The ABA has maintained a "no position" stance on the legislative package, which includes a major regulatory relief initiative and a separate measure that would repeal the Glass-Steagall Act. The Independent Bankers group has offered grudging support.
But leaders of the rebellious state groups are arguing that the legislation will restrict their ability to add important insurance products at a time when they are being asked to pay $600 million a year to help with the rescue of the thrift insurance fund.
"If bankers are saddled with a new tax, they need a way to earn new revenue," said Mr. Beverage.
House Banking Committee Chairman Jim Leach, R-Iowa, has expressed sympathy for the bankers, but said they must accept the moratorium as part of a political tradeoff to get the bill through the House. A House vote on the package is slated for Oct. 26.
Lobbyists for the trade groups agree that they must pay some price for regulatory relief and Glass-Steagall repeal, though they have expressed hope that the insurance moratorium can be jettisoned from the bill.
However, Mr. Beverage and others argue that the legislation isn't worth the price of the Comptroller's moratorium.
In that role, he has asked state ABA and IBAA affiliates to send joint letters to push member banks to lobby Congress against the bill.
Without new insurance products, banks' earnings will be slashed by the payments on the Fico bonds issued for the thrift bailout, Mr. Beverage said.
"This is not just a bank CEO issue. It affects every bank employee and shareholder in the United States. That $12 billion is going to come out of their pockets in terms of salaries, benefits, and dividends," Beverage said.
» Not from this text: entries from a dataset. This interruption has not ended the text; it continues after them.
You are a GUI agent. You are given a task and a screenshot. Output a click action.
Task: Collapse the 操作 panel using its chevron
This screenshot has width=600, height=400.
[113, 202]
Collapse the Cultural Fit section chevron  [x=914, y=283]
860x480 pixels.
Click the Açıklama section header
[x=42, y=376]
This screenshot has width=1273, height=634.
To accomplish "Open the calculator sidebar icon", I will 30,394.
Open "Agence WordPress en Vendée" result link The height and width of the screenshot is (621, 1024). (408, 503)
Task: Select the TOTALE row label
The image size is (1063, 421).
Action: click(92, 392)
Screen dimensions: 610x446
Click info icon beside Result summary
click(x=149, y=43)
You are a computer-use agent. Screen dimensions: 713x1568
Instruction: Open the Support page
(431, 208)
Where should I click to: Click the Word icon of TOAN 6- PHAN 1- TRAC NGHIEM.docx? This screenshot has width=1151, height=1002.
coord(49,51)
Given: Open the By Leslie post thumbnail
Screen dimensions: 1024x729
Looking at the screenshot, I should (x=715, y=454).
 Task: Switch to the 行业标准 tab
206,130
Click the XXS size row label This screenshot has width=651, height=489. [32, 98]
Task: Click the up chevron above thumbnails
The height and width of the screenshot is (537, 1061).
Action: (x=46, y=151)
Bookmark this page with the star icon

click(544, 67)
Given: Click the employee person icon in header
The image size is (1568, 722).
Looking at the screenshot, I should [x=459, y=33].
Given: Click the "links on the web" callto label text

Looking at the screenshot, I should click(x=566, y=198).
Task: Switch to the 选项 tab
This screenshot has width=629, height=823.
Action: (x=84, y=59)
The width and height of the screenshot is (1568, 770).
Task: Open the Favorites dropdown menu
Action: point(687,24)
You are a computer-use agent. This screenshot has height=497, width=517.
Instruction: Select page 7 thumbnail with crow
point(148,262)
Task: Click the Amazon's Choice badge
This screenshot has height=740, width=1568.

Some analysts have estimated that the bank share of the thrift fund rescue - $600 million a year over 22 years - has a present value of $12 billion.
Mr. Beverage said an offer by Rep. Leach last week to lessen the Fico burden is not enough, because banks are already losing market share in loans and other traditional bank products, and new business lines are necessary.
Mr. Beverage said he hopes the state associations will sway the ABA to fight the House package. The ABA board of directors will take a vote on the proposal when it is completed, though no date has been set. The opposition of state associations will likely be a factor in that vote, said Edward L. Yingling, the ABA's chief lobbyist.
"The input of the state associations will be very important," he said. "Now it is clear that bankers at the grass-roots level are very concerned about the overall situation with banking legislation.
Kenneth Guenther, executive vice president of the IBAA, said he will meet with the state association executives at their annual meeting this weekend in Austin, Tex. Whether the IBAA will reassess its support for the Glass-Steagall/regulatory relief package is "a premature question," he added.
But the trade group's chairman, Texas banker John Shivers, said he is worried that opposition to the current proposal may lead to even more restrictive proposals later.
"The Leach bill is the best of the worst," said Mr. Shivers, who is past president of the Independent Bankers Association of Texas and chairman of Southwest Bank in Fort Worth. If the House effort fails, he said he believes the Senate will attempt a bill that is even less favorable to banks.
"I would hate to see state bank executives oppose Chairman Leach, who is the only chairman in years who is at least semi-friendly to banks," Mr. Shivers said.
In an effort to defuse the anger of state banking associations, Rep. Leach is scheduled to speak to representatives from several of the organizations today via a telephone conference, a House Banking staffer said.
Bob Harris, president of the Texas Bankers Association, which is affiliated with the ABA, said his organization is already opposed. "Regulatory relief is irrelevant if the industry doesn't have new product authority," he said.
Though Glass-Steagall repeal would allow banks to add new underwriting income, few have the expertise to enter that business, Mr. Harris said.